_Task to complete_
Convert the data below into a Markdown table with two columns, Row and Line. Put each nonblank line in its own row, numbered in order.

_Exercise data_

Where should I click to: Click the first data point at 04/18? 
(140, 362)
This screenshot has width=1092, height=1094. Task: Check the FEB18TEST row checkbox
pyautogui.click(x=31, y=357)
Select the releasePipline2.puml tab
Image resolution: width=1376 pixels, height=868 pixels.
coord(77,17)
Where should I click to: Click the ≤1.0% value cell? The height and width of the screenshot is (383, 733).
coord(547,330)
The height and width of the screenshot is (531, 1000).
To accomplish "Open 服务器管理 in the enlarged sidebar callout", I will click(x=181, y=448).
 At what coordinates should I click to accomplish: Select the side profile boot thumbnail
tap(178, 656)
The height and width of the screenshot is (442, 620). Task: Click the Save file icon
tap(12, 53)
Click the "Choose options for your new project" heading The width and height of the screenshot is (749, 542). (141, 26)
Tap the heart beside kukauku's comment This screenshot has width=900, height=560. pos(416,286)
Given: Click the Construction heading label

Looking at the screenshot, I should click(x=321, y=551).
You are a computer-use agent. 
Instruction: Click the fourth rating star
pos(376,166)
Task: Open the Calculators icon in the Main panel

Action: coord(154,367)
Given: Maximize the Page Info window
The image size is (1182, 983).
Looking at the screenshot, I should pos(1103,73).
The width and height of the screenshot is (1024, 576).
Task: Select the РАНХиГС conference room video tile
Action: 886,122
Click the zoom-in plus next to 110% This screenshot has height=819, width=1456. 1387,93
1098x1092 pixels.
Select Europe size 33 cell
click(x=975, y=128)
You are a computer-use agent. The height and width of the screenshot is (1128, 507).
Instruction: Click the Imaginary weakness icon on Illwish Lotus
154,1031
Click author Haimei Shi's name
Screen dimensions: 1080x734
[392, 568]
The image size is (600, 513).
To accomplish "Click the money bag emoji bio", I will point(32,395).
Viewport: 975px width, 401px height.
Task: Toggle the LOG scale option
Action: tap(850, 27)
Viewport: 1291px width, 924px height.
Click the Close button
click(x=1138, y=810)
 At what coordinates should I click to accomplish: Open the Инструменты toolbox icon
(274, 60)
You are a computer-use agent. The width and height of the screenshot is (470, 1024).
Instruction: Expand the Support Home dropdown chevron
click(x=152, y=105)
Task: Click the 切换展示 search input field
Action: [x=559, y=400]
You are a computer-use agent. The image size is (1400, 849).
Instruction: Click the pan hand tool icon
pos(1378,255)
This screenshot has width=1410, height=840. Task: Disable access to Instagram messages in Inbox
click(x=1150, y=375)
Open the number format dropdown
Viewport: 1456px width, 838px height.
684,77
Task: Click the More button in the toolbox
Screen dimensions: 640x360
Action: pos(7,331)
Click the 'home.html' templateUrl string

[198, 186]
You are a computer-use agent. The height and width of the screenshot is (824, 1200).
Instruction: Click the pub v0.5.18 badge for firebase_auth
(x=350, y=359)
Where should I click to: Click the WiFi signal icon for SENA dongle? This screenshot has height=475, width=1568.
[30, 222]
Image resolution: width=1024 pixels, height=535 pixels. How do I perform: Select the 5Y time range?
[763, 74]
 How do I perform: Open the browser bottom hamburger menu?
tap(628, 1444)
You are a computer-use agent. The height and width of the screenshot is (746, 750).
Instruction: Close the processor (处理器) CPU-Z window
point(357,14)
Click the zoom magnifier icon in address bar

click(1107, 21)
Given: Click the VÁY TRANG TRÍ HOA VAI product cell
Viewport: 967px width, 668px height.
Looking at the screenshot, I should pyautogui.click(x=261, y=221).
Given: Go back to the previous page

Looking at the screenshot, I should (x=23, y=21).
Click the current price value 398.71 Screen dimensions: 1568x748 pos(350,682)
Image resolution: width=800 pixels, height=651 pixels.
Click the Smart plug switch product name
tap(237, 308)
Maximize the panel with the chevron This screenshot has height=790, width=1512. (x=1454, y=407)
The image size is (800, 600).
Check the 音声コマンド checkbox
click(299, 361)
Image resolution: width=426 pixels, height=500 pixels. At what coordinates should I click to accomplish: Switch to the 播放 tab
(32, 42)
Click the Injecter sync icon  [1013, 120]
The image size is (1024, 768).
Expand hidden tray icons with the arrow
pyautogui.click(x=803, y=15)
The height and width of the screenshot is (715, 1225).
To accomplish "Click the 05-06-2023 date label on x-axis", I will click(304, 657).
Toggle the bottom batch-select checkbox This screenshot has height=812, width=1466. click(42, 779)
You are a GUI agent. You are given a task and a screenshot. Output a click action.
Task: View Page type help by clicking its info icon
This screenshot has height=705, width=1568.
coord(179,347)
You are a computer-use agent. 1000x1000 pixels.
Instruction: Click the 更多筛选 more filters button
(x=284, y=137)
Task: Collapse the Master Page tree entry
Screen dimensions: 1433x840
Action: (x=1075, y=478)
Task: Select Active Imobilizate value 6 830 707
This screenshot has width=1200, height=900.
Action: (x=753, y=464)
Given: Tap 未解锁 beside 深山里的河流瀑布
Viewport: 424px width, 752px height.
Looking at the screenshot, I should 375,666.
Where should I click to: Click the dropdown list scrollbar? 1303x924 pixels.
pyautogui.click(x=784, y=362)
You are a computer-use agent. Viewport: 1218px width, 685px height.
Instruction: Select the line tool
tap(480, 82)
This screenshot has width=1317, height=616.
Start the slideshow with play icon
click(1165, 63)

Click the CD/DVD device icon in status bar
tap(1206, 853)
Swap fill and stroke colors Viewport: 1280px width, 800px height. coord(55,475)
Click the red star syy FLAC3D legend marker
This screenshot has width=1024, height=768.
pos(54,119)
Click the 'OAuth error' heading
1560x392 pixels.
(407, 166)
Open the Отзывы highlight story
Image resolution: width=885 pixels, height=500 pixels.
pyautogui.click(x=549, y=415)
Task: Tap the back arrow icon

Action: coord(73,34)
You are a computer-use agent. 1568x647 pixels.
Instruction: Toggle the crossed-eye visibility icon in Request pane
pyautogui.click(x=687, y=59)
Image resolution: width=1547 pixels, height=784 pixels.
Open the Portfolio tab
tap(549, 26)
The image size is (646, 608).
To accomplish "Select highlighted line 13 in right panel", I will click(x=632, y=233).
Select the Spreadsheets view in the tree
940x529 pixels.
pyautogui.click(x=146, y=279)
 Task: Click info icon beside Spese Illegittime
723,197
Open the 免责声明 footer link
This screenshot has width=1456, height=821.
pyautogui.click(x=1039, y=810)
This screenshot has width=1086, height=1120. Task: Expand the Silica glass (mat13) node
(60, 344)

_Solution to this problem_
| Row | Line |
|---|---|
| 1 | Where should I click to: Click the first data point at 04/18?  |
| 2 | (140, 362) |
| 3 | This screenshot has width=1092, height=1094. Task: Check the FEB18TEST row checkbox |
| 4 | pyautogui.click(x=31, y=357) |
| 5 | Select the releasePipline2.puml tab |
| 6 | Image resolution: width=1376 pixels, height=868 pixels. |
| 7 | coord(77,17) |
| 8 | Where should I click to: Click the ≤1.0% value cell? The height and width of the screenshot is (383, 733). |
| 9 | coord(547,330) |
| 10 | The height and width of the screenshot is (531, 1000). |
| 11 | To accomplish "Open 服务器管理 in the enlarged sidebar callout", I will click(x=181, y=448). |
| 12 |  At what coordinates should I click to accomplish: Select the side profile boot thumbnail |
| 13 | tap(178, 656) |
| 14 | The height and width of the screenshot is (442, 620). Task: Click the Save file icon |
| 15 | tap(12, 53) |
| 16 | Click the "Choose options for your new project" heading The width and height of the screenshot is (749, 542). (141, 26) |
| 17 | Tap the heart beside kukauku's comment This screenshot has width=900, height=560. pos(416,286) |
| 18 | Given: Click the Construction heading label |
| 19 | Looking at the screenshot, I should click(x=321, y=551). |
| 20 | You are a computer-use agent.  |
| 21 | Instruction: Click the fourth rating star |
| 22 | pos(376,166) |
| 23 | Task: Open the Calculators icon in the Main panel |
| 24 | Action: coord(154,367) |
| 25 | Given: Maximize the Page Info window |
| 26 | The image size is (1182, 983). |
| 27 | Looking at the screenshot, I should pos(1103,73). |
| 28 | The width and height of the screenshot is (1024, 576). |
| 29 | Task: Select the РАНХиГС conference room video tile |
| 30 | Action: 886,122 |
| 31 | Click the zoom-in plus next to 110% This screenshot has height=819, width=1456. 1387,93 |
| 32 | 1098x1092 pixels. |
| 33 | Select Europe size 33 cell |
| 34 | click(x=975, y=128) |
| 35 | You are a computer-use agent. The height and width of the screenshot is (1128, 507). |
| 36 | Instruction: Click the Imaginary weakness icon on Illwish Lotus |
| 37 | 154,1031 |
| 38 | Click author Haimei Shi's name |
| 39 | Screen dimensions: 1080x734 |
| 40 | [392, 568] |
| 41 | The image size is (600, 513). |
| 42 | To accomplish "Click the money bag emoji bio", I will point(32,395). |
| 43 | Viewport: 975px width, 401px height. |
| 44 | Task: Toggle the LOG scale option |
| 45 | Action: tap(850, 27) |
| 46 | Viewport: 1291px width, 924px height. |
| 47 | Click the Close button |
| 48 | click(x=1138, y=810) |
| 49 |  At what coordinates should I click to accomplish: Open the Инструменты toolbox icon |
| 50 | (274, 60) |
| 51 | You are a computer-use agent. The width and height of the screenshot is (470, 1024). |
| 52 | Instruction: Expand the Support Home dropdown chevron |
| 53 | click(x=152, y=105) |
| 54 | Task: Click the 切换展示 search input field |
| 55 | Action: [x=559, y=400] |
| 56 | You are a computer-use agent. The image size is (1400, 849). |
| 57 | Instruction: Click the pan hand tool icon |
| 58 | pos(1378,255) |
| 59 | This screenshot has width=1410, height=840. Task: Disable access to Instagram messages in Inbox |
| 60 | click(x=1150, y=375) |
| 61 | Open the number format dropdown |
| 62 | Viewport: 1456px width, 838px height. |
| 63 | 684,77 |
| 64 | Task: Click the More button in the toolbox |
| 65 | Screen dimensions: 640x360 |
| 66 | Action: pos(7,331) |
| 67 | Click the 'home.html' templateUrl string |
| 68 | [198, 186] |
| 69 | You are a computer-use agent. The height and width of the screenshot is (824, 1200). |
| 70 | Instruction: Click the pub v0.5.18 badge for firebase_auth |
| 71 | (x=350, y=359) |
| 72 | Where should I click to: Click the WiFi signal icon for SENA dongle? This screenshot has height=475, width=1568. |
| 73 | [30, 222] |
| 74 | Image resolution: width=1024 pixels, height=535 pixels. How do I perform: Select the 5Y time range? |
| 75 | [763, 74] |
| 76 |  How do I perform: Open the browser bottom hamburger menu? |
| 77 | tap(628, 1444) |
| 78 | You are a computer-use agent. The height and width of the screenshot is (746, 750). |
| 79 | Instruction: Close the processor (处理器) CPU-Z window |
| 80 | point(357,14) |
| 81 | Click the zoom magnifier icon in address bar |
| 82 | click(1107, 21) |
| 83 | Given: Click the VÁY TRANG TRÍ HOA VAI product cell |
| 84 | Viewport: 967px width, 668px height. |
| 85 | Looking at the screenshot, I should pyautogui.click(x=261, y=221). |
| 86 | Given: Go back to the previous page |
| 87 | Looking at the screenshot, I should (x=23, y=21). |
| 88 | Click the current price value 398.71 Screen dimensions: 1568x748 pos(350,682) |
| 89 | Image resolution: width=800 pixels, height=651 pixels. |
| 90 | Click the Smart plug switch product name |
| 91 | tap(237, 308) |
| 92 | Maximize the panel with the chevron This screenshot has height=790, width=1512. (x=1454, y=407) |
| 93 | The image size is (800, 600). |
| 94 | Check the 音声コマンド checkbox |
| 95 | click(299, 361) |
| 96 | Image resolution: width=426 pixels, height=500 pixels. At what coordinates should I click to accomplish: Switch to the 播放 tab |
| 97 | (32, 42) |
| 98 | Click the Injecter sync icon  [1013, 120] |
| 99 | The image size is (1024, 768). |
| 100 | Expand hidden tray icons with the arrow |
| 101 | pyautogui.click(x=803, y=15) |
| 102 | The height and width of the screenshot is (715, 1225). |
| 103 | To accomplish "Click the 05-06-2023 date label on x-axis", I will click(304, 657). |
| 104 | Toggle the bottom batch-select checkbox This screenshot has height=812, width=1466. click(42, 779) |
| 105 | You are a GUI agent. You are given a task and a screenshot. Output a click action. |
| 106 | Task: View Page type help by clicking its info icon |
| 107 | This screenshot has height=705, width=1568. |
| 108 | coord(179,347) |
| 109 | You are a computer-use agent. 1000x1000 pixels. |
| 110 | Instruction: Click the 更多筛选 more filters button |
| 111 | (x=284, y=137) |
| 112 | Task: Collapse the Master Page tree entry |
| 113 | Screen dimensions: 1433x840 |
| 114 | Action: (x=1075, y=478) |
| 115 | Task: Select Active Imobilizate value 6 830 707 |
| 116 | This screenshot has width=1200, height=900. |
| 117 | Action: (x=753, y=464) |
| 118 | Given: Tap 未解锁 beside 深山里的河流瀑布 |
| 119 | Viewport: 424px width, 752px height. |
| 120 | Looking at the screenshot, I should 375,666. |
| 121 | Where should I click to: Click the dropdown list scrollbar? 1303x924 pixels. |
| 122 | pyautogui.click(x=784, y=362) |
| 123 | You are a computer-use agent. Viewport: 1218px width, 685px height. |
| 124 | Instruction: Select the line tool |
| 125 | tap(480, 82) |
| 126 | This screenshot has width=1317, height=616. |
| 127 | Start the slideshow with play icon |
| 128 | click(1165, 63) |
| 129 | Click the CD/DVD device icon in status bar |
| 130 | tap(1206, 853) |
| 131 | Swap fill and stroke colors Viewport: 1280px width, 800px height. coord(55,475) |
| 132 | Click the red star syy FLAC3D legend marker |
| 133 | This screenshot has width=1024, height=768. |
| 134 | pos(54,119) |
| 135 | Click the 'OAuth error' heading |
| 136 | 1560x392 pixels. |
| 137 | (407, 166) |
| 138 | Open the Отзывы highlight story |
| 139 | Image resolution: width=885 pixels, height=500 pixels. |
| 140 | pyautogui.click(x=549, y=415) |
| 141 | Task: Tap the back arrow icon |
| 142 | Action: coord(73,34) |
| 143 | You are a computer-use agent. 1568x647 pixels. |
| 144 | Instruction: Toggle the crossed-eye visibility icon in Request pane |
| 145 | pyautogui.click(x=687, y=59) |
| 146 | Image resolution: width=1547 pixels, height=784 pixels. |
| 147 | Open the Portfolio tab |
| 148 | tap(549, 26) |
| 149 | The image size is (646, 608). |
| 150 | To accomplish "Select highlighted line 13 in right panel", I will click(x=632, y=233). |
| 151 | Select the Spreadsheets view in the tree |
| 152 | 940x529 pixels. |
| 153 | pyautogui.click(x=146, y=279) |
| 154 |  Task: Click info icon beside Spese Illegittime |
| 155 | 723,197 |
| 156 | Open the 免责声明 footer link |
| 157 | This screenshot has width=1456, height=821. |
| 158 | pyautogui.click(x=1039, y=810) |
| 159 | This screenshot has width=1086, height=1120. Task: Expand the Silica glass (mat13) node |
| 160 | (60, 344) |